Член ОНК Челябинской области Николай Щур напомнил собравшимся, что ФСИН — правопреемник системы ГУЛаг, которая создавалась для решения задач индустриализации советского государства – на штыках нести мировую революцию. В 1990-е годы государство бросило эту систему на произвол судьбы – кормитесь как хотите, а мы на все будем смотреть сквозь пальцы. В итоге огромные производственные фонды были разворованы и распроданы, а труд зэков так и остался принудительным (статья 103 УИК). Это двусмысленное положение сохраняется по сей день: ФСИН платит заключенным по 50 рублей в месяц, используя их фактически как рабов, что противоречит 37-й статье Конституции о свободе труда. При этом, по подсчетам Уральского демократического фонда, который возглавляет Щур, на зарплатах заключенных тюремщики «экономят» $260-300 млн в год!
Тюремная медицина
Ситуация с оказанием медицинской помощи заключенным, которую обрисовала Анна Каретникова, близка к катастрофической — нет необходимых лекарств, не хватает врачей, врачу узкой специализации с воли попасть в тюрьму практически невозможно. При этом на официальном уровне тюремная медицина ни в чем не признается:
«Говорят, что у них все есть, а потом в коридоре тихонько просят принести лекарства, которые «у них есть», бинты просят принести. У них даже бинтов нет!»
Член ОНК Петербурга Леонид Агафонов напомнил о недавних смертях женщин-заключенных в тюремной больнице имени Гааза. Онкологические больные умирают, не получая лечения, потому что у больницы нет лицензии ни на химеотерапию, ни на лучевую терапию, а есть только наркотический анальгетик одного вида, который через какое-то время перестает действовать. Но позиция прокуратуры и суда — не отпускать терминальных больных на свободу. Есть постановление правительства №54 с перечнем болезней, «препятствующих отбыванию наказания», но окончательное решение судьбы заключенного остается на усмотрение суда.

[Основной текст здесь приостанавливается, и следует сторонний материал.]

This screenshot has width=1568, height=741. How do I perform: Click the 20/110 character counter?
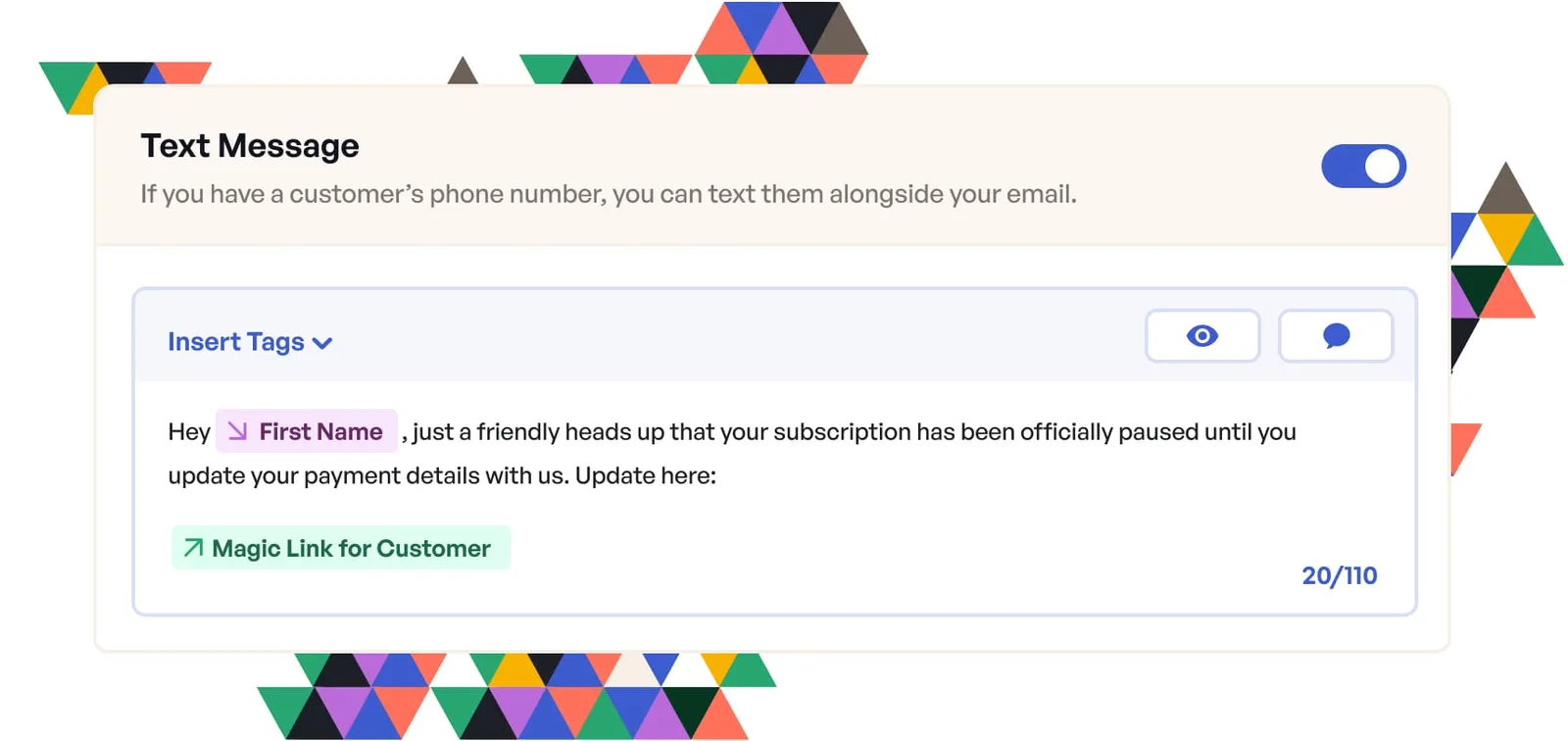pyautogui.click(x=1339, y=575)
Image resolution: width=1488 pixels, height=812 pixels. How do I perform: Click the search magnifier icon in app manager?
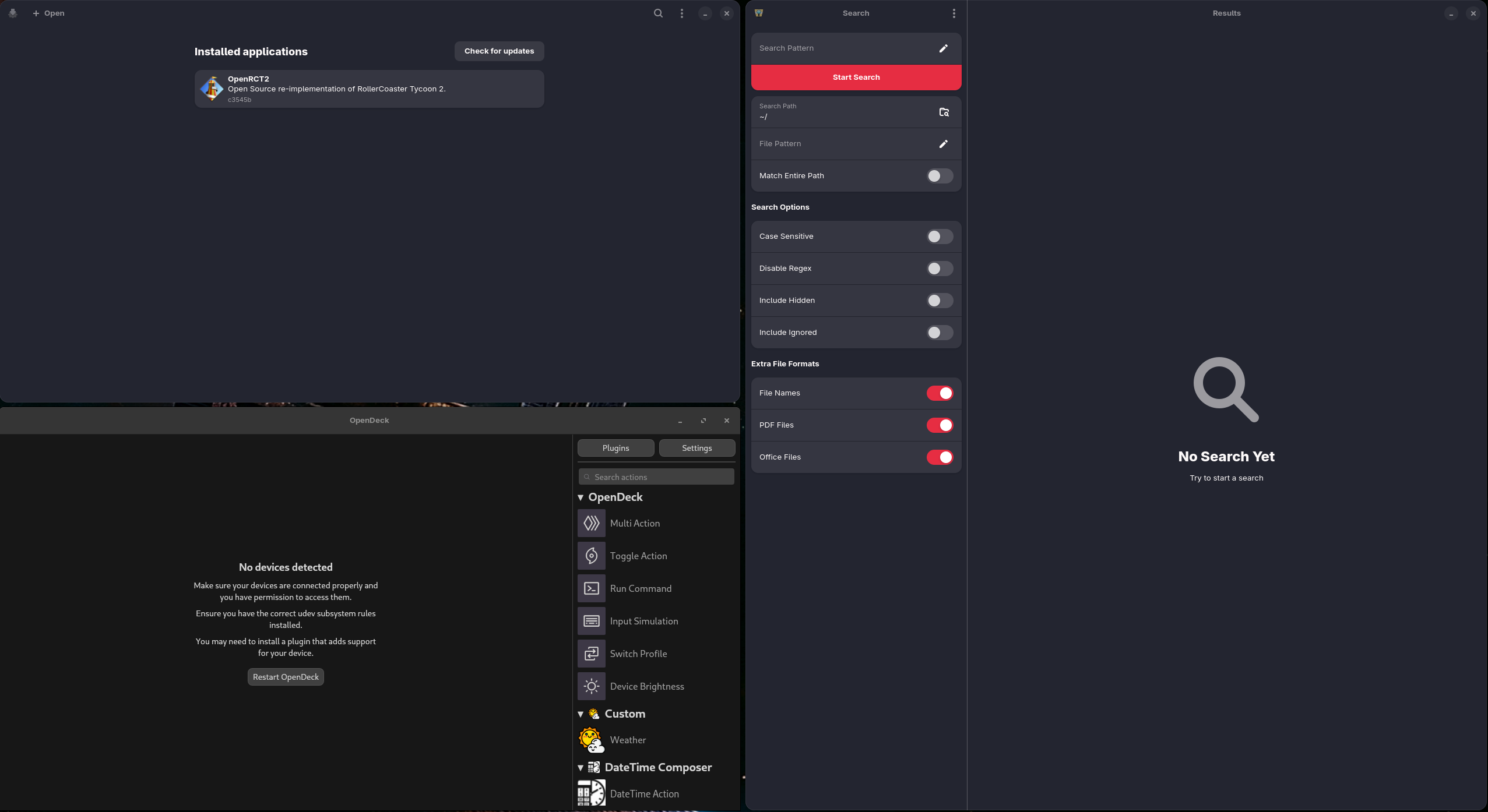(x=658, y=13)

«Петербургу повезло, что у него есть тюремная больница! – взял слово с места член ОНК Московской области Эдуард Рудык. – В Подмосковье такой вообще нет, и это не единственный такой регион».
Например, чтобы провести медицинское освидетельствование, больную с IV стадией онкологии отправляют из Подмосковья за сотни километров в больницу в Мордовии, иначе никак.
Соведущий чтений Андрей Бабушкин призвал не драматизировать излишне ситуацию и рассказал о случае из своей практики: один заключенный чуть ли не голодовками добивался своего перевода в обычную больницу, но, оказавшись там, завалил администрацию заявлениями с требованием вернуть его в тюремную больницу.
В дискуссию вмешалась молодая женщина из зала, представившаяся врачом: «Вот вы говорите, что тюремная медицина плохая. А вы представляете себе, что происходит сейчас в здравоохранении? В Москве закрывают больницы, врачам режут зарплаты, в ординатурах на год выделяется одно-два бесплатных места для учебы! С медициной вообще все хуже и хуже».
«Хуже медицины только наши суды, это вообще что-то безнадежное», – подвел итог дискуссии Андрей Бабушкин.